Dean’s Research Fellow Michael Kane prepared this case under the supervision of Professor Benjamin C. Esty. HBS cases are developed solely as the basis for class discussion. Cases are not intended to serve as endorsements, sources of primary data, or illustrations of effective or ineffective management.
Copyright © 2001 President and Fellows of Harvard College. To order copies or request permission to reproduce materials, call 1-800-545-7685, write Harvard Business School Publishing, Boston, MA 02163, or go to http://www.hbsp.harvard.edu.
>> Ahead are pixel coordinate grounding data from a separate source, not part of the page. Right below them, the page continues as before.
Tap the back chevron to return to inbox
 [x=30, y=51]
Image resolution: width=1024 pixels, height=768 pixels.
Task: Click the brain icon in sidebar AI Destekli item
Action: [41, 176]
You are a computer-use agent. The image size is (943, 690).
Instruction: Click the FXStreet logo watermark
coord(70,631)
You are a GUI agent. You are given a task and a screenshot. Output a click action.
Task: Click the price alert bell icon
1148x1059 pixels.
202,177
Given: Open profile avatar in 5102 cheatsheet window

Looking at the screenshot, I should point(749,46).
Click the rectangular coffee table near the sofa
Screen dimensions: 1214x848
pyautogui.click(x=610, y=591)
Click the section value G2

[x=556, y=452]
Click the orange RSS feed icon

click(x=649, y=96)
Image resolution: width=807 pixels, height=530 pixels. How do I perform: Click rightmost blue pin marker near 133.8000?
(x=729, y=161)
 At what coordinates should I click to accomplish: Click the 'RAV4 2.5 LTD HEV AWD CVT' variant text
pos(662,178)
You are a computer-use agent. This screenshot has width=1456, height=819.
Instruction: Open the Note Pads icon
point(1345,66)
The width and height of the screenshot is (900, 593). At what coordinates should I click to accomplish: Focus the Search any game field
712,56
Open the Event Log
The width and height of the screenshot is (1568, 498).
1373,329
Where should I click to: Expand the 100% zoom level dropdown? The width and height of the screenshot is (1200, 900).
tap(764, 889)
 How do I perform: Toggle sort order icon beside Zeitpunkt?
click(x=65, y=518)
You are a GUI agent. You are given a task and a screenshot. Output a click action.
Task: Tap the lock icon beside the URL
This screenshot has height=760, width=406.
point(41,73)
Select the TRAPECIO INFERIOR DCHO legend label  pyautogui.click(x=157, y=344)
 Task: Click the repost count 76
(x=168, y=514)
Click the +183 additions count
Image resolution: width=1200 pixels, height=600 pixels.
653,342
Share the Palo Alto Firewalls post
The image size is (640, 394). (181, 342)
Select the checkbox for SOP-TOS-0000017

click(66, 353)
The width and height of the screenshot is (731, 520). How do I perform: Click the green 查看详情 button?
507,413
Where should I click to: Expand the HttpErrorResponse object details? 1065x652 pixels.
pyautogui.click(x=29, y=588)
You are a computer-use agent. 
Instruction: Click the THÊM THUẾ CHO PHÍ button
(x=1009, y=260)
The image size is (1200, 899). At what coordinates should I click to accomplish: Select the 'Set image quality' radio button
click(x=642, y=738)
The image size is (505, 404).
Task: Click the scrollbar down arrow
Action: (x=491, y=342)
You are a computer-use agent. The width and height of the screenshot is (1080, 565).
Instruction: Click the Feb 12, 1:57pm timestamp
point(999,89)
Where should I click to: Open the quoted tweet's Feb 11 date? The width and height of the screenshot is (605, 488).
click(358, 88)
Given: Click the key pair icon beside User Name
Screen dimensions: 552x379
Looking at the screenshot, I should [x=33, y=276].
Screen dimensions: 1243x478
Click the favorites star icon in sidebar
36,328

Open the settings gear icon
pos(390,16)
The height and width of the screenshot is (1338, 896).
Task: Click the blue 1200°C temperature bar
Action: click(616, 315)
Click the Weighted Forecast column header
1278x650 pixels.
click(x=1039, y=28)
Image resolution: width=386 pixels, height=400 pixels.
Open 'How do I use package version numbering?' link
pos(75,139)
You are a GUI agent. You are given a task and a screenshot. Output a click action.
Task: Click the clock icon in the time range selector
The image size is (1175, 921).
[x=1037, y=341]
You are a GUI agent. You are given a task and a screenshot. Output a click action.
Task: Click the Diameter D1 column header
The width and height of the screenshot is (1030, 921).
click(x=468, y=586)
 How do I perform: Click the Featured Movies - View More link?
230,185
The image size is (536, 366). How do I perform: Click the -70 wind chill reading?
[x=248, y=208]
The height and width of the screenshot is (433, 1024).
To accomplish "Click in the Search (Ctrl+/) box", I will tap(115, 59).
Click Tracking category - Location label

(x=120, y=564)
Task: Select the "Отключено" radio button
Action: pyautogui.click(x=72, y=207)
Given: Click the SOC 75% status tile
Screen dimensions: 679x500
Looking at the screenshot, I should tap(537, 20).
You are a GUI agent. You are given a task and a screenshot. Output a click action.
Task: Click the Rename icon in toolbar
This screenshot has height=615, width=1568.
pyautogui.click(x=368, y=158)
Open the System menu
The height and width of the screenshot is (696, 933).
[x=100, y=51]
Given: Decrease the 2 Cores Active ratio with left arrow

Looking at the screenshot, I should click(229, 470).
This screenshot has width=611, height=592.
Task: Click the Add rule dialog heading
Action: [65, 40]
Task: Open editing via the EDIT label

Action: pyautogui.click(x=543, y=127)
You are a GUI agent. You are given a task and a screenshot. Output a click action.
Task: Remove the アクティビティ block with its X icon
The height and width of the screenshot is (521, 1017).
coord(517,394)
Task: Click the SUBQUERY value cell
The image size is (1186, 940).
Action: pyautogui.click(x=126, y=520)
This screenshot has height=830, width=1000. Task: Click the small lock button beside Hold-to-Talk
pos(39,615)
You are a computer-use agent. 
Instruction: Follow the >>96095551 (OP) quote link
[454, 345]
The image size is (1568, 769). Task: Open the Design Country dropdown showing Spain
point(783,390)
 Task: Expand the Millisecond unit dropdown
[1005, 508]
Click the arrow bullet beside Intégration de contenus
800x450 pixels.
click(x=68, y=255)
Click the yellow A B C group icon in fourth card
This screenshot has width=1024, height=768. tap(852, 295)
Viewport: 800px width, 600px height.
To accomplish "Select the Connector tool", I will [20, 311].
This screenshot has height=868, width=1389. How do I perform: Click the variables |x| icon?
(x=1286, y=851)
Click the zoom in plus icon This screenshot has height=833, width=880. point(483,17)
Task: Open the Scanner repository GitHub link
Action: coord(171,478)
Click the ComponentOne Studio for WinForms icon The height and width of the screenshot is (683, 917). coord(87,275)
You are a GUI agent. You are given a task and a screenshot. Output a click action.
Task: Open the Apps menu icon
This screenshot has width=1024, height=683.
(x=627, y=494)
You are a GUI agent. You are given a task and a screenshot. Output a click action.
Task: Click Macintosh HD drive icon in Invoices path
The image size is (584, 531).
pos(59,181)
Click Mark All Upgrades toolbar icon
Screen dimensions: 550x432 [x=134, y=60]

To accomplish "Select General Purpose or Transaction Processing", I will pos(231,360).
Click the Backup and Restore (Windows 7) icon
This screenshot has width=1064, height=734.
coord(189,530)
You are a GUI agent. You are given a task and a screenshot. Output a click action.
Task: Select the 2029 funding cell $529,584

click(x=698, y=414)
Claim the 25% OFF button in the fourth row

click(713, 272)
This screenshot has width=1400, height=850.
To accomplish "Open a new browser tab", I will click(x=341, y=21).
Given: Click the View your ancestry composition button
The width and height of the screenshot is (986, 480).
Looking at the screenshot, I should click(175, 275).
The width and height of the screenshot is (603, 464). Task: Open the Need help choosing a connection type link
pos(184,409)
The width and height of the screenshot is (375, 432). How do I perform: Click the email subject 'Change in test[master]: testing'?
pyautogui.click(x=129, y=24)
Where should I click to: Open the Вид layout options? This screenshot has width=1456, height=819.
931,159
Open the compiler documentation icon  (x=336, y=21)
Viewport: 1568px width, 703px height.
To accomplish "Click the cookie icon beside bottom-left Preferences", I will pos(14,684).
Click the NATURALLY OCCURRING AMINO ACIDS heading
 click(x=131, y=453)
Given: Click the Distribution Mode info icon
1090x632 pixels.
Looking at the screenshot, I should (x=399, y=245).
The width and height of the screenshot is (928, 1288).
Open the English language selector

No part of this publication may be reproduced, stored in a retrieval system, used in a spreadsheet, or transmitted in any form or by any means—electronic, mechanical, photocopying, recording, or otherwise—without the permission of Harvard Business School.
B E N J A M I N C . E S T Y
Chase's Strategy for Syndicating the Hong Kong Disneyland Loan (A)
We are investment bankers, not commercial bankers, which means that we underwrite to distribute, not to put a loan on our balance sheet.
—Matt Harris, Managing Director, Chase Securities
In August 2000, Hongkong International Theme Parks Limited (HKTP), an entity jointly owned by The Walt Disney Company and the Hong Kong government, awarded Chase Manhattan Bank the mandate to lead a HK$3.3 billion bank financing for the construction of the HK$14 billion Hong Kong Disneyland theme park and resort complex. Disney chose Chase from among 17 major banks invited to bid on the deal because of its global leadership in syndicated finance and its firm commitment to underwrite the full loan amount. Given this commitment, Chase was responsible for raising the funds regardless of how the bank market reacted to the deal.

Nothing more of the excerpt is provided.